GROSSIR OU DEVENIR MARGINALE


Les problèmes éthiques auraient bien pu emporter SNC-Lavalin, reconnaît d'emblée Robert Card. «La plupart des entreprises n'auraient pas survécu à la situation que nous traversons actuellement», confie-t-il. Aujourd'hui, les soucis sont loin d'être terminés, mais il est prêt à mettre en branle son plan pour SNC-Lavalin : croître.


Empêtrée dans une série de scandales de corruption au Québec, au Maghreb et en Asie, l'entreprise a perdu 23 % de sa valeur boursière depuis les premières révélations sur son appui au régime de Mouammar Kadhafi, en janvier 2012. Un an et demi plus tard, Robert Card croit que le pire est passé. L'entreprise doit maintenant se redresser pour «rester pertinente» dans un marché de plus en plus global.


«La consolidation en génie et construction va mener à la domination de 20 à 40 sociétés, qui seront toutes plusieurs fois plus grosses que l'actuelle SNC-Lavalin», prévient-il. L'entreprise veut en être.


Actuellement au 57e rang mondial, selon son évaluation, elle devra prendre quelques grosses bouchées pour y parvenir. «Les gens pensent que nous sommes une énorme société, mais même aujourd'hui, nous sommes de taille moyenne», dit le pdg.


SNC-Lavalin est donc en plein magasinage. Et pour trouver ses cibles, Robert Card se concentre sur les marchés où l'entreprise a déjà des avantages concurrentiels.

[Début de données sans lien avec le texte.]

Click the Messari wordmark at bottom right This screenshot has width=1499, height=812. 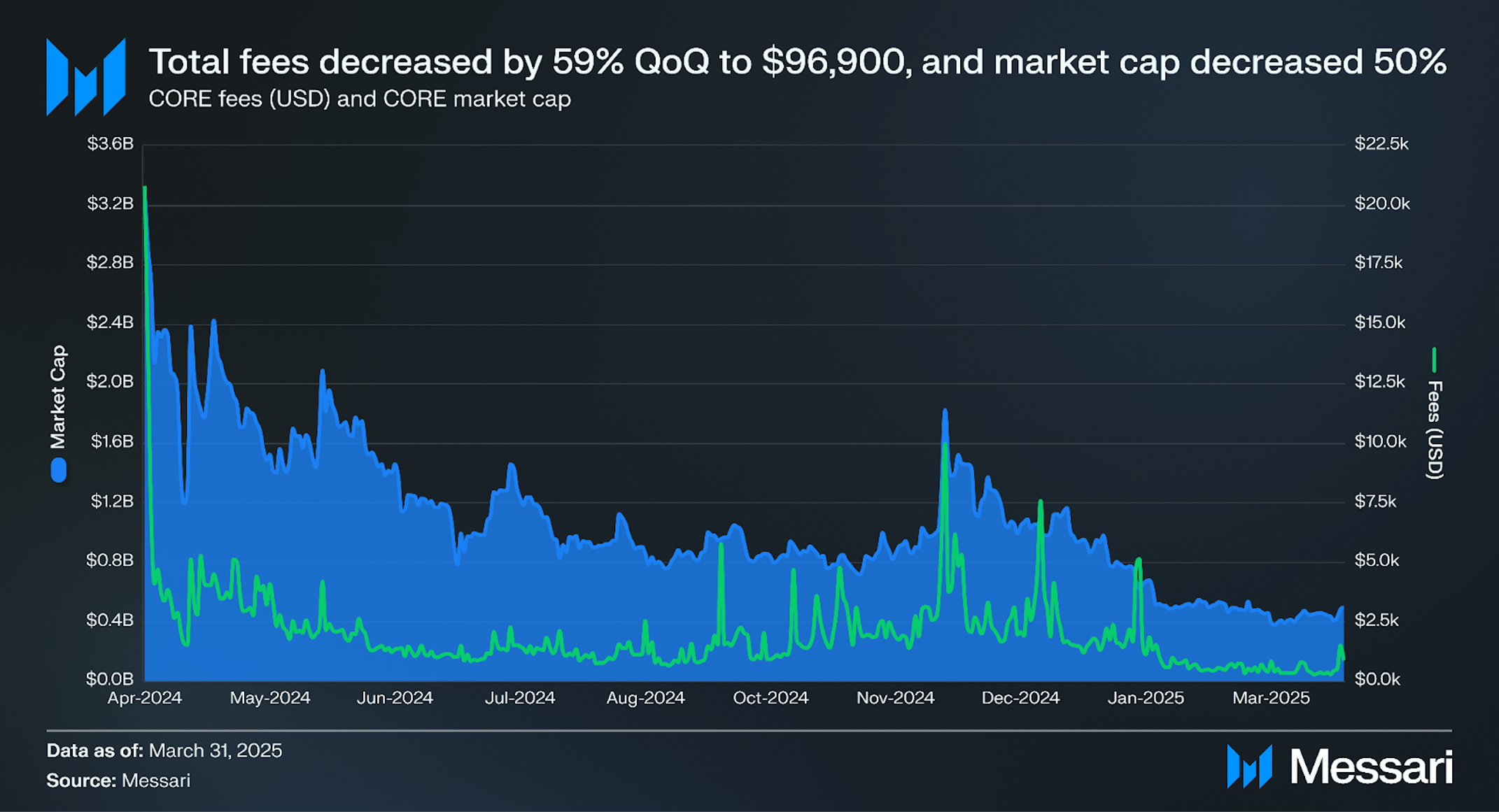tap(1372, 767)
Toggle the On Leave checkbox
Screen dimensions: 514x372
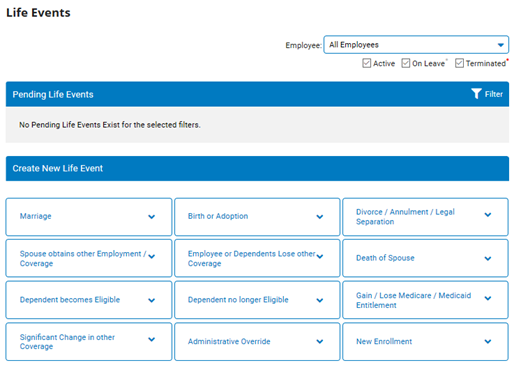pyautogui.click(x=406, y=63)
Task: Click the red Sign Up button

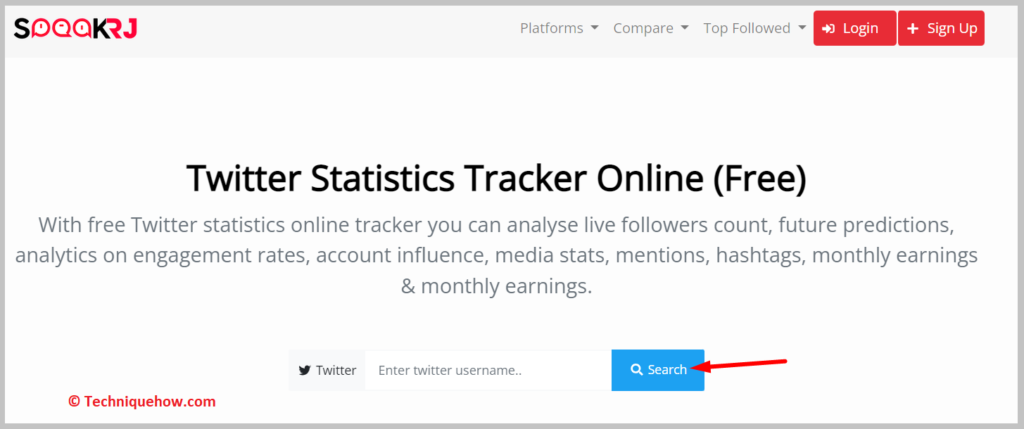Action: point(941,28)
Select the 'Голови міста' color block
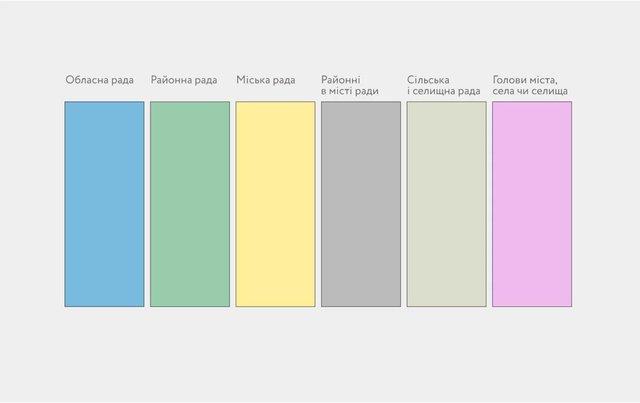Image resolution: width=640 pixels, height=403 pixels. [x=532, y=204]

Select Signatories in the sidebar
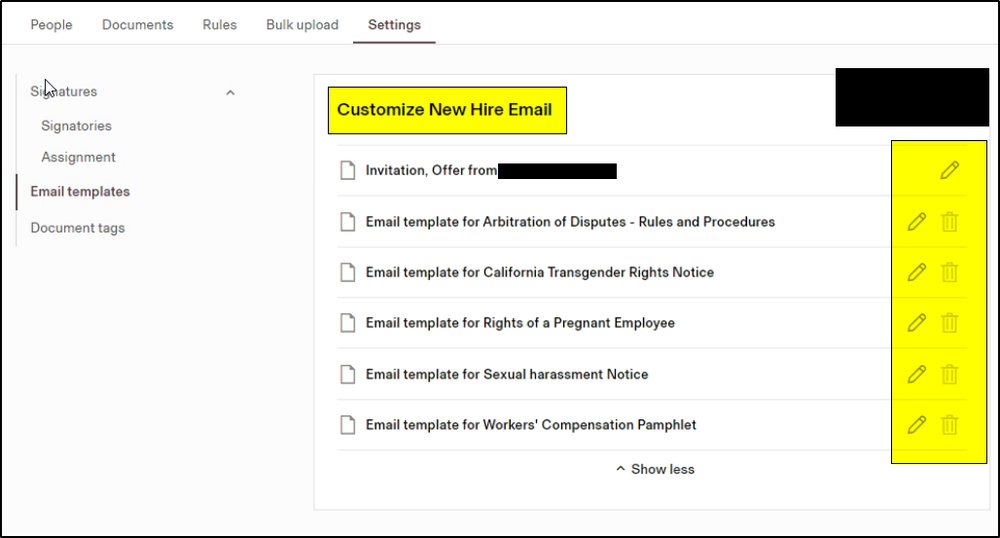(x=76, y=126)
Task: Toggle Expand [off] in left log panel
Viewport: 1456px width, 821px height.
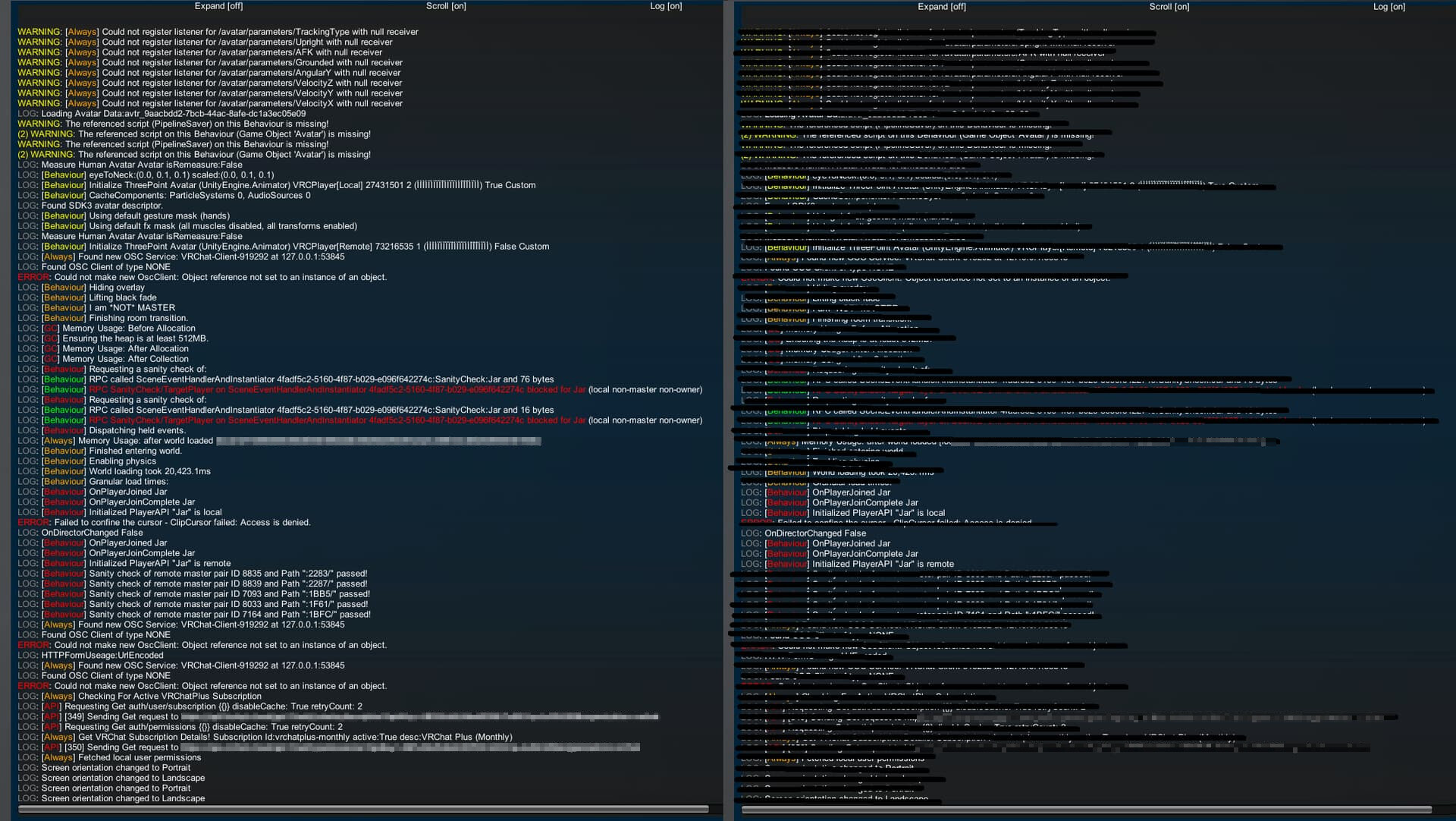Action: tap(218, 6)
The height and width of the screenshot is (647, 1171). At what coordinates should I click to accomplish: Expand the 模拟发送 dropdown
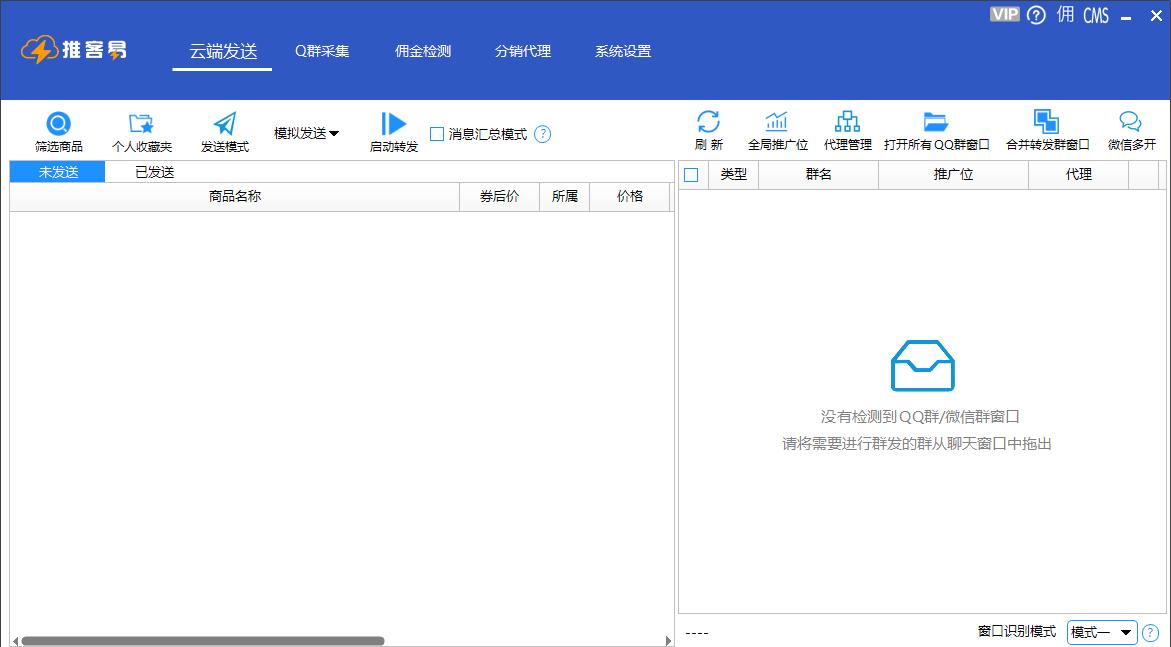pyautogui.click(x=306, y=133)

«Nous sommes plus forts au Canada et en Amérique latine, alors ce sera notre objectif initial. Mais si nous faisons une acquisition importante, les forces de l'entreprise achetée deviendront nos forces, et ça pourrait changer notre stratégie.» En d'autres mots, une acquisition au Moyen-Orient ou en Asie pourrait en entraîner une autre dans la même région ou le même secteur d'activité.


Concessions contre acquisitions


Pour financer ces emplettes, SNC-Lavalin veut vendre une partie de ses concessions d'infrastructures, qui comprennent l'autoroute 407 en Ontario et la ligne de transport électrique AltaLink en Alberta.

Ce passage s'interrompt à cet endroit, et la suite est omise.